━━ RECORDS FOR PROCESSING

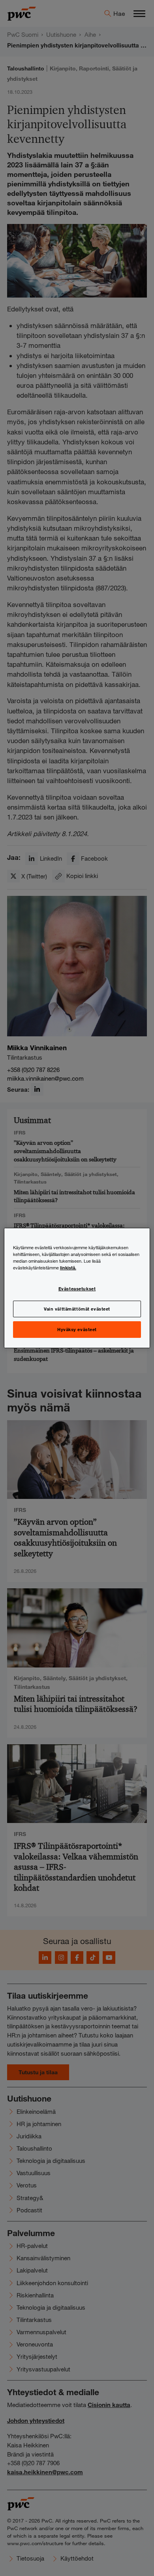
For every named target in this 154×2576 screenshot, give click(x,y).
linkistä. (68, 1267)
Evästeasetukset (77, 1288)
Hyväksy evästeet (77, 1329)
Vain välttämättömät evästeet (77, 1308)
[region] (77, 1288)
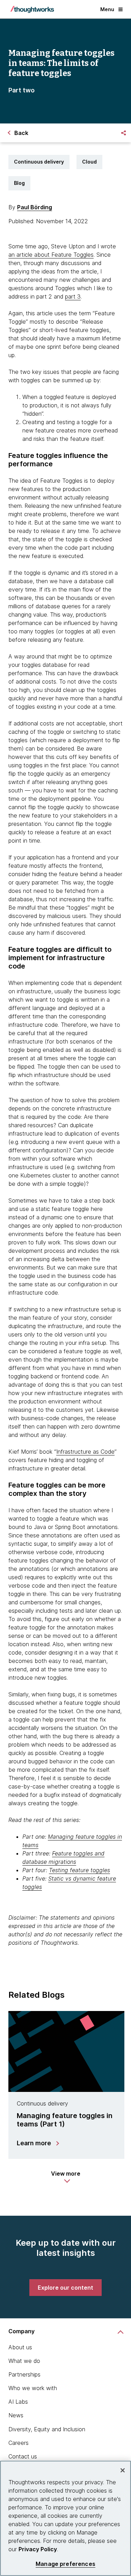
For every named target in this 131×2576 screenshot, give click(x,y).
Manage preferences (65, 2564)
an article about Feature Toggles (51, 254)
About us (20, 2347)
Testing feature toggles (79, 1870)
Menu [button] (107, 9)
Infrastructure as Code (85, 1451)
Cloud (89, 162)
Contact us (22, 2456)
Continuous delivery (39, 162)
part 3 (73, 296)
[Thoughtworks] (32, 9)
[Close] (122, 2470)
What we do (24, 2360)
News (15, 2415)
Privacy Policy (38, 2549)
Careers (18, 2442)
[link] (65, 2287)
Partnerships (24, 2374)
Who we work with (32, 2388)
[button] (65, 2177)
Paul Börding (34, 207)
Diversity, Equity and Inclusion (46, 2429)
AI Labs (18, 2401)
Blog (19, 183)
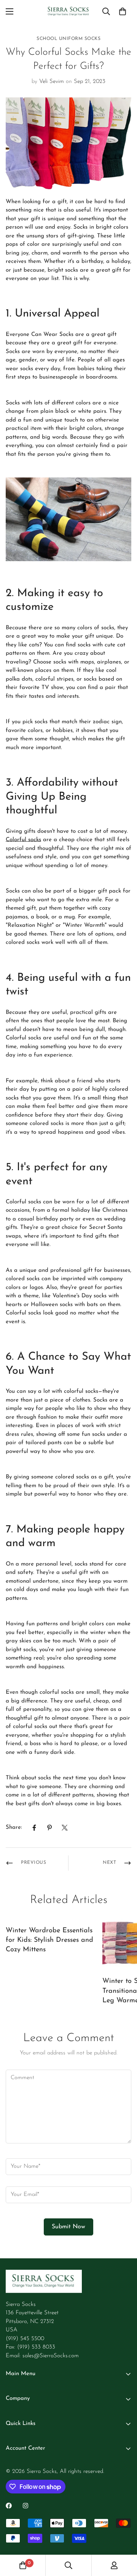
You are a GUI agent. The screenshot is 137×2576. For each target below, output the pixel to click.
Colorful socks (23, 840)
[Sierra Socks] (68, 11)
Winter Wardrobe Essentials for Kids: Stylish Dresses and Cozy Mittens (49, 1940)
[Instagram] (25, 2506)
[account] (114, 2565)
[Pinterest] (49, 1828)
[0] (122, 11)
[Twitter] (64, 1828)
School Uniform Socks (68, 39)
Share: (14, 1827)
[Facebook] (34, 1828)
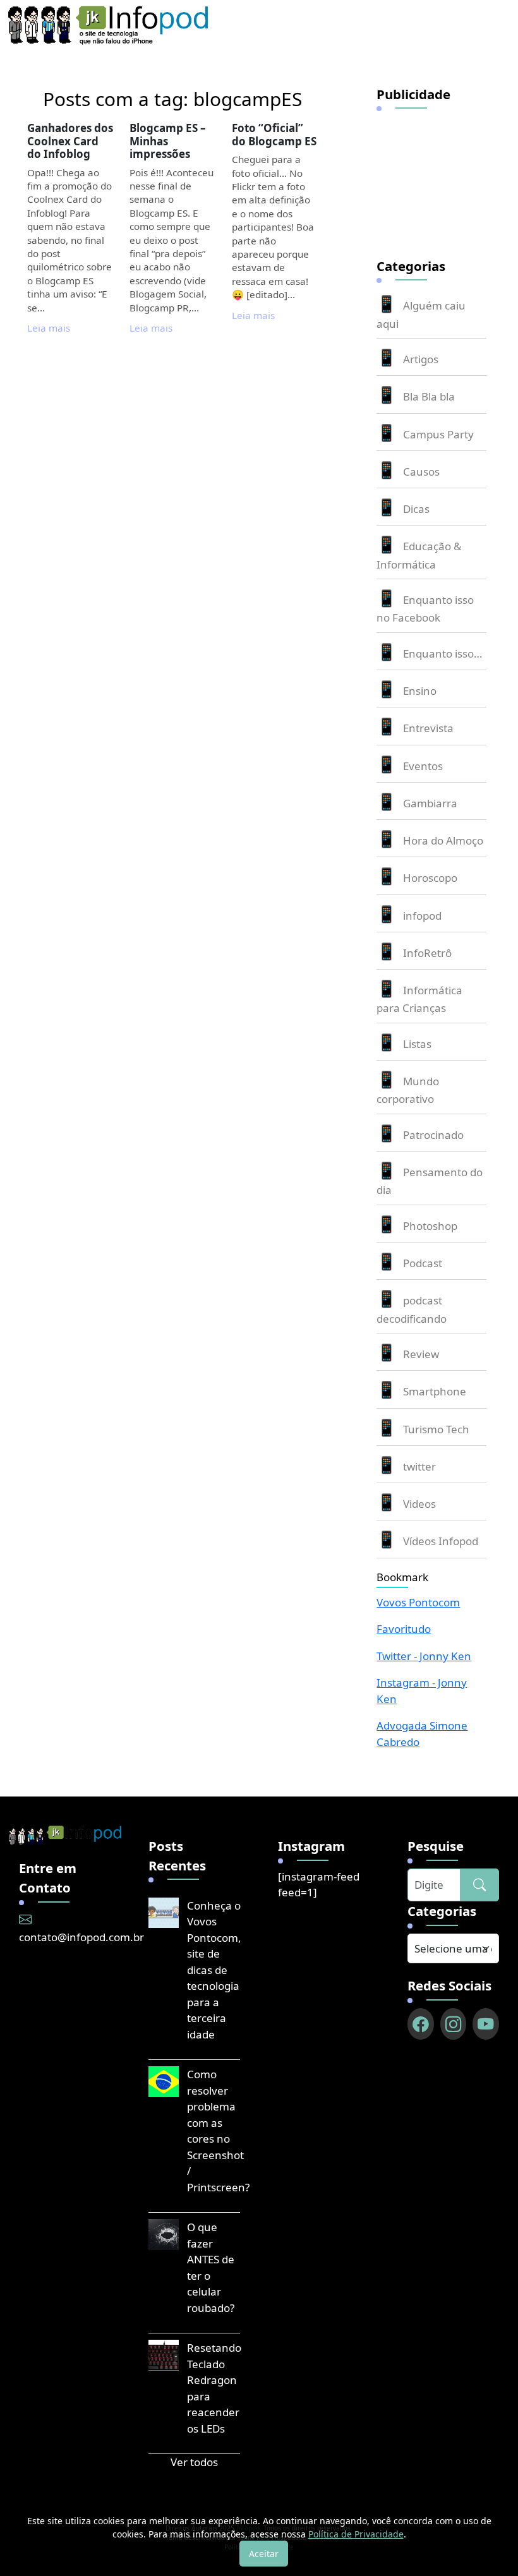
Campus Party (438, 434)
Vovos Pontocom (418, 1602)
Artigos (420, 359)
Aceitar (264, 2554)
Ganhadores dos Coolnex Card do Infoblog (70, 141)
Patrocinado (433, 1135)
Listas (417, 1044)
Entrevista (428, 728)
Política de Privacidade (356, 2534)
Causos (421, 471)
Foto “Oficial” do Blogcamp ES (274, 134)
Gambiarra (430, 803)
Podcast (422, 1263)
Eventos (423, 766)
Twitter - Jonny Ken (423, 1656)
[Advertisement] (446, 176)
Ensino (420, 690)
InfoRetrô (427, 953)
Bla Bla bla (429, 396)
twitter (419, 1466)
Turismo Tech (436, 1429)
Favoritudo (403, 1629)
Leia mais (48, 328)
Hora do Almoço (443, 840)
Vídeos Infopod (440, 1541)
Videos (419, 1503)
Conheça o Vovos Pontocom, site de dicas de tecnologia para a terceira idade (214, 1970)
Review (421, 1354)
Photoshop (430, 1226)
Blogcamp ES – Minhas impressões (168, 141)
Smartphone (434, 1391)
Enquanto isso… (442, 653)
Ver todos (194, 2462)
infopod (422, 915)
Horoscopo (430, 877)
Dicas (416, 509)
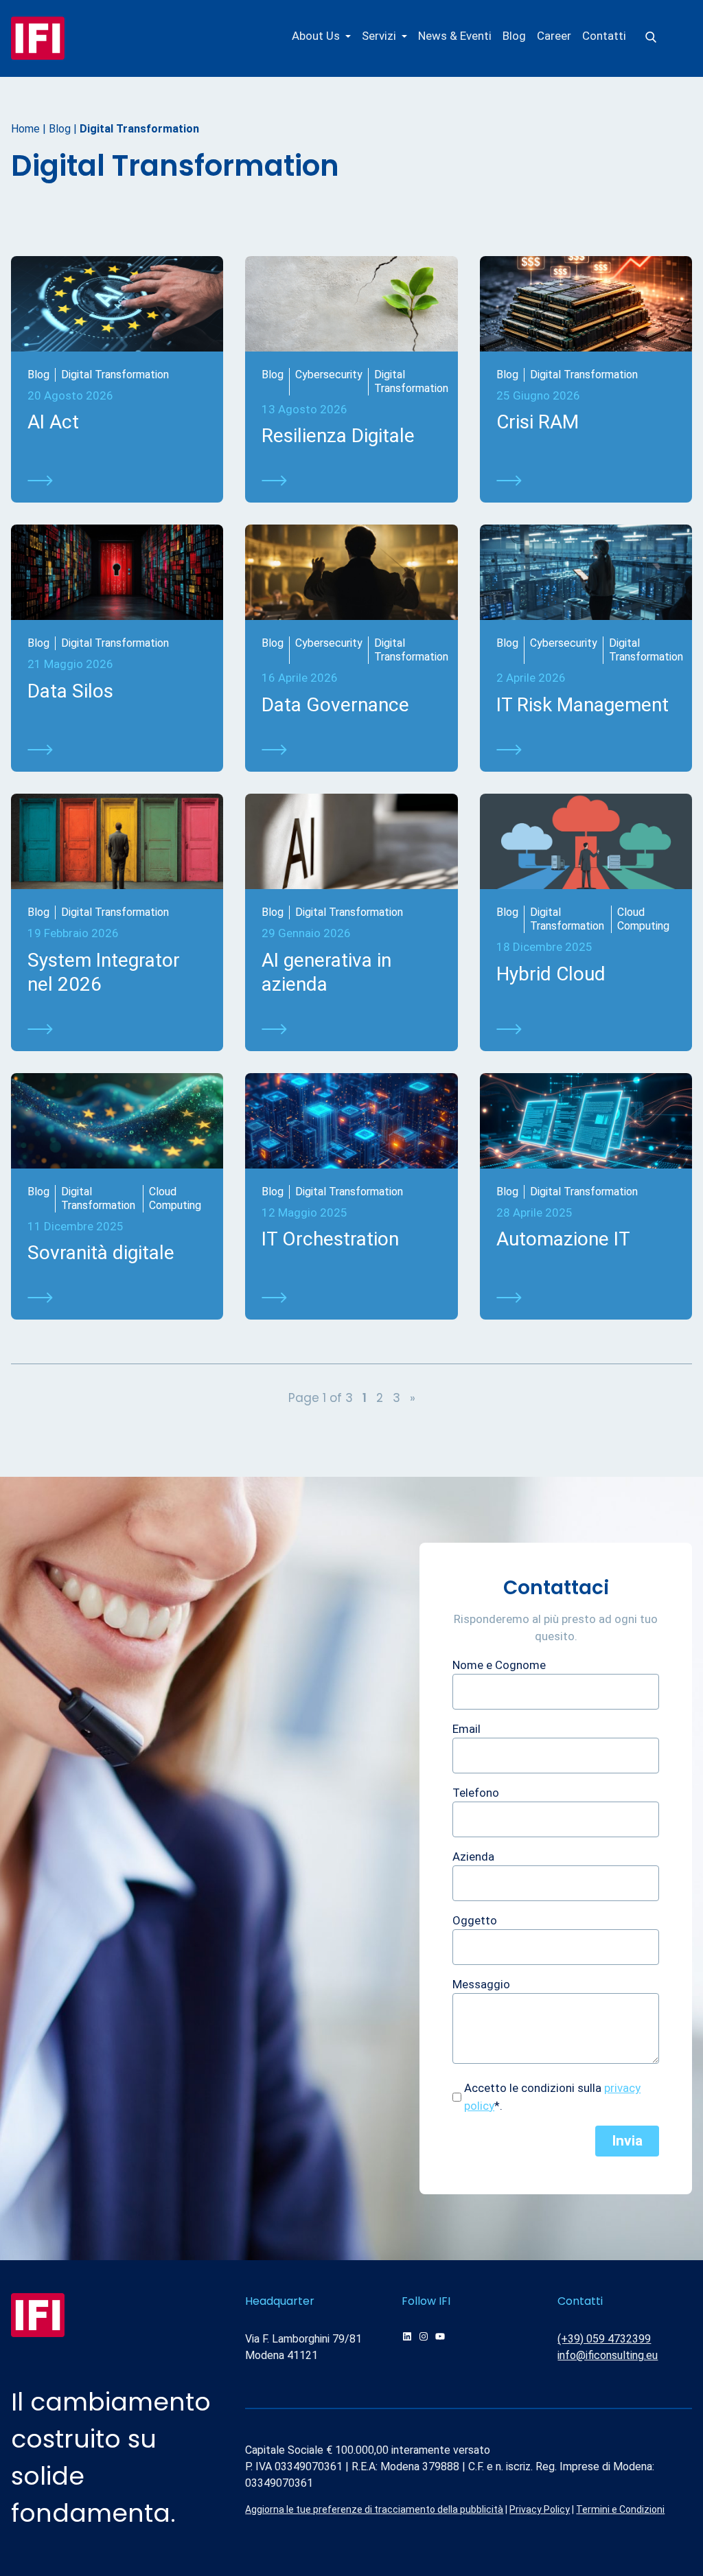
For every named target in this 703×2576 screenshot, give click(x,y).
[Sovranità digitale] (117, 1297)
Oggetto (474, 1920)
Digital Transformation (115, 374)
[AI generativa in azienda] (351, 1029)
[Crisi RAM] (586, 480)
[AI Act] (117, 480)
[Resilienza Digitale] (351, 480)
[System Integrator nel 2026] (117, 1029)
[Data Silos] (117, 749)
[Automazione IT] (586, 1297)
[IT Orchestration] (351, 1297)
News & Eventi (455, 36)
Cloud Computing (643, 919)
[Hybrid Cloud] (586, 1029)
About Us (316, 36)
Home (25, 128)
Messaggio (481, 1984)
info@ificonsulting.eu (607, 2355)
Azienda (473, 1856)
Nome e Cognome (499, 1665)
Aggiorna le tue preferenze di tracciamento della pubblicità (374, 2509)
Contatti (604, 36)
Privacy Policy (539, 2509)
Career (554, 36)
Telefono (475, 1792)
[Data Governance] (351, 749)
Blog (514, 36)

━━━━

> _EXERCISE REQUIREMENTS_
Please set the data above down exactly, with the pictures removed.

> _SOLVED EXERCISE_
For every named target in this 154×2576 screenshot, give click(x,y).
linkistä. (68, 1267)
Evästeasetukset (77, 1288)
Hyväksy evästeet (77, 1329)
Vain välttämättömät evästeet (77, 1308)
[region] (77, 1288)
For every named target in this 131×2576 screenshot, give click(x,y).
Manage preferences (65, 2564)
an article about Feature Toggles (51, 254)
About us (20, 2347)
Testing feature toggles (79, 1870)
Menu [button] (107, 9)
Infrastructure as Code (85, 1451)
Cloud (89, 162)
Contact us (22, 2456)
Continuous delivery (39, 162)
part 3 (73, 296)
[Thoughtworks] (32, 9)
[Close] (122, 2470)
What we do (24, 2360)
News (15, 2415)
Privacy Policy (38, 2549)
Careers (18, 2442)
[link] (65, 2287)
Partnerships (24, 2374)
Who we work with (32, 2388)
[button] (65, 2177)
Paul Börding (34, 207)
Diversity, Equity and Inclusion (46, 2429)
AI Labs (18, 2401)
Blog (19, 183)
You are a GUI agent. The screenshot is 137×2576. For each target below, output the pixel to click.
Colorful socks (23, 840)
[Sierra Socks] (68, 11)
Winter Wardrobe Essentials for Kids: Stylish Dresses and Cozy Mittens (49, 1940)
[Instagram] (25, 2506)
[account] (114, 2565)
[Pinterest] (49, 1828)
[0] (122, 11)
[Twitter] (64, 1828)
School Uniform Socks (68, 39)
Share: (14, 1827)
[Facebook] (34, 1828)
Campus Party (438, 434)
Vovos Pontocom (418, 1602)
Artigos (420, 359)
Aceitar (264, 2554)
Ganhadores dos Coolnex Card do Infoblog (70, 141)
Patrocinado (433, 1135)
Listas (417, 1044)
Entrevista (428, 728)
Política de Privacidade (356, 2534)
Causos (421, 471)
Foto “Oficial” do Blogcamp ES (274, 134)
Gambiarra (430, 803)
Podcast (422, 1263)
Eventos (423, 766)
Twitter - Jonny Ken (423, 1656)
[Advertisement] (446, 176)
Ensino (420, 690)
InfoRetrô (427, 953)
Bla Bla bla (429, 396)
twitter (419, 1466)
Turismo Tech (436, 1429)
Favoritudo (403, 1629)
Leia mais (48, 328)
Hora do Almoço (443, 840)
Vídeos Infopod (440, 1541)
Videos (419, 1503)
Conheça o Vovos Pontocom, site de dicas de tecnologia para a terceira idade (214, 1970)
Review (421, 1354)
Photoshop (430, 1226)
Blogcamp ES – Minhas impressões (168, 141)
Smartphone (434, 1391)
Enquanto isso… (442, 653)
Ver todos (194, 2462)
infopod (422, 915)
Horoscopo (430, 877)
Dicas (416, 509)
For every named target in this 703×2576 screenshot, give click(x,y).
[Sovranità digitale] (117, 1297)
Oggetto (474, 1920)
Digital Transformation (115, 374)
[AI generativa in azienda] (351, 1029)
[Crisi RAM] (586, 480)
[AI Act] (117, 480)
[Resilienza Digitale] (351, 480)
[System Integrator nel 2026] (117, 1029)
[Data Silos] (117, 749)
[Automazione IT] (586, 1297)
[IT Orchestration] (351, 1297)
News & Eventi (455, 36)
Cloud Computing (643, 919)
[Hybrid Cloud] (586, 1029)
About Us (316, 36)
Home (25, 128)
Messaggio (481, 1984)
info@ificonsulting.eu (607, 2355)
Azienda (473, 1856)
Nome e Cognome (499, 1665)
Aggiorna le tue preferenze di tracciamento della pubblicità (374, 2509)
Contatti (604, 36)
Privacy Policy (539, 2509)
Career (554, 36)
Telefono (475, 1792)
[Data Governance] (351, 749)
Blog (514, 36)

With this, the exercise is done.